What the task requires> Track down every line below that holds "Collapse" and copy it.

----- Stored data -----

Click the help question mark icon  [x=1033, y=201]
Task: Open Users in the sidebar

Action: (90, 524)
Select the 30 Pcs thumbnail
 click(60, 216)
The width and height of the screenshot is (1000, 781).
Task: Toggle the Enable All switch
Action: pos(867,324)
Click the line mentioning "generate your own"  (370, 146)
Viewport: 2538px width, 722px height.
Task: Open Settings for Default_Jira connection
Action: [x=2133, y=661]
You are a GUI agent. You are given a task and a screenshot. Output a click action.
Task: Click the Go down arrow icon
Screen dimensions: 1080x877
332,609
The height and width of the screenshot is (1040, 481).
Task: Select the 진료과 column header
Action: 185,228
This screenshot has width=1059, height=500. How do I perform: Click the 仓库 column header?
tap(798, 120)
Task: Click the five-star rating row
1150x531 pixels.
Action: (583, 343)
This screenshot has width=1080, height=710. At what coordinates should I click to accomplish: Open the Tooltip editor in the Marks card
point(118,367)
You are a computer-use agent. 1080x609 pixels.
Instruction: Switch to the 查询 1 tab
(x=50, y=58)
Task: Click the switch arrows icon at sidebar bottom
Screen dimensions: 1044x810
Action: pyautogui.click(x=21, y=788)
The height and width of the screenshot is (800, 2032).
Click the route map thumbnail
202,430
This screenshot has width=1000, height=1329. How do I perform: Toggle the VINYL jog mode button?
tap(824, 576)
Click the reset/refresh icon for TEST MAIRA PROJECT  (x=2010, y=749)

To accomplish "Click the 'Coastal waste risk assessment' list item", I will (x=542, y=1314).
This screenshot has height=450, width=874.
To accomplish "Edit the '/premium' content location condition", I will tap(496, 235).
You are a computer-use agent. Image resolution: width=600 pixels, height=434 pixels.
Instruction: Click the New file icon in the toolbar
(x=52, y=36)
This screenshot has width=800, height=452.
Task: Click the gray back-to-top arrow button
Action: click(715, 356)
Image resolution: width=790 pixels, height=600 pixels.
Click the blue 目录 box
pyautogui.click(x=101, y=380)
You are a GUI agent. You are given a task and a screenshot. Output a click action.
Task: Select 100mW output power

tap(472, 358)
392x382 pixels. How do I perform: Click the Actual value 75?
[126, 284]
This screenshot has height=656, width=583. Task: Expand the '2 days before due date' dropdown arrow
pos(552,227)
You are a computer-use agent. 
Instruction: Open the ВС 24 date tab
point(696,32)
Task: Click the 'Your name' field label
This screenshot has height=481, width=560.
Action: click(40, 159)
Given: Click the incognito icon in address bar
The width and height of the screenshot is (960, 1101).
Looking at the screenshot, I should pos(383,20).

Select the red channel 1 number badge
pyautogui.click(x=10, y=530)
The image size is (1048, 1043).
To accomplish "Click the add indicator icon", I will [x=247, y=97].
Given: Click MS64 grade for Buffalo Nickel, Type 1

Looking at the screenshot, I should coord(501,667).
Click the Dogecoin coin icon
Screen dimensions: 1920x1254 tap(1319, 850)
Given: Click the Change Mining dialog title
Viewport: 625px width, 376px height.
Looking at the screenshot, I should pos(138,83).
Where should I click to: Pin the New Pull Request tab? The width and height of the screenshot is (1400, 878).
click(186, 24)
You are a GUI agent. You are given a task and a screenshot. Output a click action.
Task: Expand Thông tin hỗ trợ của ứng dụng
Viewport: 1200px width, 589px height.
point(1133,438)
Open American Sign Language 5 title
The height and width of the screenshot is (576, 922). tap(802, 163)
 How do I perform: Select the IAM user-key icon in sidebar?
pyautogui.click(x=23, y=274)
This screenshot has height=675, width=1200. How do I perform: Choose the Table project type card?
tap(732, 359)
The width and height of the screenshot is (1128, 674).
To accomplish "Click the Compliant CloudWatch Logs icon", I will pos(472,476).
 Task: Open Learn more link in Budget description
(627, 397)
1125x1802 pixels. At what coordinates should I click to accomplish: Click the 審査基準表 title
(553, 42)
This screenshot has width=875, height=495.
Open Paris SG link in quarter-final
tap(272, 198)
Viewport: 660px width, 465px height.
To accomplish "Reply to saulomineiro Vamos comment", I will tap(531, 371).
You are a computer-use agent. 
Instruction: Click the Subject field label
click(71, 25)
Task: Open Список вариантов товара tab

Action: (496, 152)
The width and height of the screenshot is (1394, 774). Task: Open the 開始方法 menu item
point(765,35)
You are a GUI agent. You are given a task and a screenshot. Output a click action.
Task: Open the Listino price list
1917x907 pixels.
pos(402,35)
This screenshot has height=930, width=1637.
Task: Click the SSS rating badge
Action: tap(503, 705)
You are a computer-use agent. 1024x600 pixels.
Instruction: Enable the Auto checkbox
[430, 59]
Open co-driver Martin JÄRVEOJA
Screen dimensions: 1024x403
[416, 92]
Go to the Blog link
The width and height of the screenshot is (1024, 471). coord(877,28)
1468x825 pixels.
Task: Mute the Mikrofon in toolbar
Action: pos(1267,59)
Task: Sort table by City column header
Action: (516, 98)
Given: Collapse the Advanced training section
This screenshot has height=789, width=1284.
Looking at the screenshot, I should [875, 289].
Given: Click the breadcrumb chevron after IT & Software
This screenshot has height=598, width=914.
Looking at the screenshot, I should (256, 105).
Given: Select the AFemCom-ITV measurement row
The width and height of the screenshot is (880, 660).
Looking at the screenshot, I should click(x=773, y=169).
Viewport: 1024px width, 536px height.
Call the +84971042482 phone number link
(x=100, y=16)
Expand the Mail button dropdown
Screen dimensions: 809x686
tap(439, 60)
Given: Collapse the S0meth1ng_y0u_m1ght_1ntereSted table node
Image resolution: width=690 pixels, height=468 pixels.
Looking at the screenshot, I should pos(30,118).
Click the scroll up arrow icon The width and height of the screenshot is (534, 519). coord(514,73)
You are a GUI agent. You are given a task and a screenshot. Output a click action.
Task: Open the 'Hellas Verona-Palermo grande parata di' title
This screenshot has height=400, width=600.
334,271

-----

Expected output>
Given: Collapse the Advanced training section
Given: Collapse the S0meth1ng_y0u_m1ght_1ntereSted table node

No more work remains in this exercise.